The personal answer is that Sam liked having one, given all the other ones
he used.  If he had thought of Rufus T. Firefly first, he might have used
it too.

On Tue, Jan 27, 2015 at 2:59 AM, Carl J. Chimi <[log in to unmask]> wrote:

> I think the more interesting question is why Sam Clemens thought he had to
> use a pseudonym.  The question of why he chose "Mark Twain" has a fairly
> obvious answer: he heard it on the river, and it could be used as a man's
> name.  And, possibly, many people of that time might have been familiar
> with
> its use in the riverboat trade and might have chuckled at its appropriation
> as the pen name for a humorous writer.  That seems (to me) obvious.
> Whether
> he saw the name in Vanity Fair (which seems likely) doesn't seem (to me) as
> having any more probable effect than to maybe jog his memory of the term,
> which he already knew and had heard in common use.
> But why did he think he needed the pen name?  I've read several authors'
> takes on this question, but none seems absolutely convincing.  For example,
> he needed to shield himself from any repercussions of his writing.  Well,
> anyone who was offended by Mark Twain could easily find out who he was, and
> Clemens was already pretty well known in what seems to have been an
> extended
> community with the attributes of a small town.  Or, "everyone had a pen
> name".  Dan DeQuille.  Artemus Ward.  Maybe.  But Sam Clemens seems to have
> had a fairly hefty ego and a desire for being the center of attention.  So,
> why shift that attention to another name?
> Did Clemens himself ever seriously write about why he took the pen name?
> Carl
> -----Original Message-----
> From: Mark Twain Forum [mailto:[log in to unmask]] On Behalf Of Kevin Mac
> Donnell
> Sent: Tuesday, January 27, 2015 7:29 AM
> To: [log in to unmask]
> Subject: Re: That bar tab story
> That's great.
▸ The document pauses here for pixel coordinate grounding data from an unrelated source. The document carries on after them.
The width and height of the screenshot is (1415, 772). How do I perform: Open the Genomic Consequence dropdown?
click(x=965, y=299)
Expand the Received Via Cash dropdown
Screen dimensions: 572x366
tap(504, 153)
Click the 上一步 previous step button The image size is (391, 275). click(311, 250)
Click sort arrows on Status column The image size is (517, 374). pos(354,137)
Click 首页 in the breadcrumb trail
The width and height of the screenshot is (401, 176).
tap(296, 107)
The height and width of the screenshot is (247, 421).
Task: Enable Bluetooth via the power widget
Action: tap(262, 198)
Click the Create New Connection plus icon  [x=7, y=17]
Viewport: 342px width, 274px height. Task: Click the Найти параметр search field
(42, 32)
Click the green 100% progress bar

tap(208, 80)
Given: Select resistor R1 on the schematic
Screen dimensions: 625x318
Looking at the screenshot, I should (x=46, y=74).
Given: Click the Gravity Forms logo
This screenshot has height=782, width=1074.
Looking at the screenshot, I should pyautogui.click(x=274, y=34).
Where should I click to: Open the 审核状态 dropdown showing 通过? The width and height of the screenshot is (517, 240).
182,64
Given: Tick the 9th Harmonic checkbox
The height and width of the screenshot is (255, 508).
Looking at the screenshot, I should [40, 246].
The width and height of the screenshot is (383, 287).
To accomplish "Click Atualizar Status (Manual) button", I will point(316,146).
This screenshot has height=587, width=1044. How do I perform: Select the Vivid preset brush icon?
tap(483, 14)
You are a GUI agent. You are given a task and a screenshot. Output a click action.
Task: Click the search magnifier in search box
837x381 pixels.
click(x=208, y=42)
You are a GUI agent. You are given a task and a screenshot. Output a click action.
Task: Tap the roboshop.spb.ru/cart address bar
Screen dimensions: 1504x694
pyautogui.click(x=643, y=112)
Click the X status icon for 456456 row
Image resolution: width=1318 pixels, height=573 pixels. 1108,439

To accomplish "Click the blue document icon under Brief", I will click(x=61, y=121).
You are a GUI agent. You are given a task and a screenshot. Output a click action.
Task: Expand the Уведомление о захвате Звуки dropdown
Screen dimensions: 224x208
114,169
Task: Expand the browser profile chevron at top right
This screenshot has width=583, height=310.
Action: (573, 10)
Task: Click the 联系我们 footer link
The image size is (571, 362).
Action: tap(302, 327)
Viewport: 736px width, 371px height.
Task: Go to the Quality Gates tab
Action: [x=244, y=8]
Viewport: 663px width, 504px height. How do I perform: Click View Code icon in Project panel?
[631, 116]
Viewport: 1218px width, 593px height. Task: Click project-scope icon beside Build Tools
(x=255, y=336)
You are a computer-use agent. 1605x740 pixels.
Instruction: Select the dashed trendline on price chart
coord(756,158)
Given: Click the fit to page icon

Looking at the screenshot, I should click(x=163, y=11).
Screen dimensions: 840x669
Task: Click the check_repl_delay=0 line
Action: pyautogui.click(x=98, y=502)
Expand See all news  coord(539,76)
Thanks.
> So, for the bar tab story we have two named sources and an anonymous source
> who told it as a true story, but there is no evidence that any of those
> three ever knew Twain or met him. We have one fellow who recalls that he
> told the story as a prank (and he's named by one of the three
> aforementioned). And none of the people who actually knew Twain in Nevada
> (and there were many of them and they left behind a pile of books, letters,
> and interviews) ever told the story.
> Kevin
> @
> Mac Donnell Rare Books
> 9307 Glenlake Drive
> Austin TX 78730
> 512-345-4139
> Member: ABAA, ILAB
> *************************
> You may browse our books at:
> -----Original Message-----
> From: James Caron
> Sent: Monday, January 26, 2015 11:33 PM
> To: [log in to unmask]
> Subject: Re: That bar tab story
> That quote is from
> SF Examiner, 22 April 1910, p.2, under the heading "Recollections of His
> Life Here."
> Page 2 features a boxed space (amid columns full of stories about SLC) that
> recounts anecdotes told by "veteran newspaper men...yesterday."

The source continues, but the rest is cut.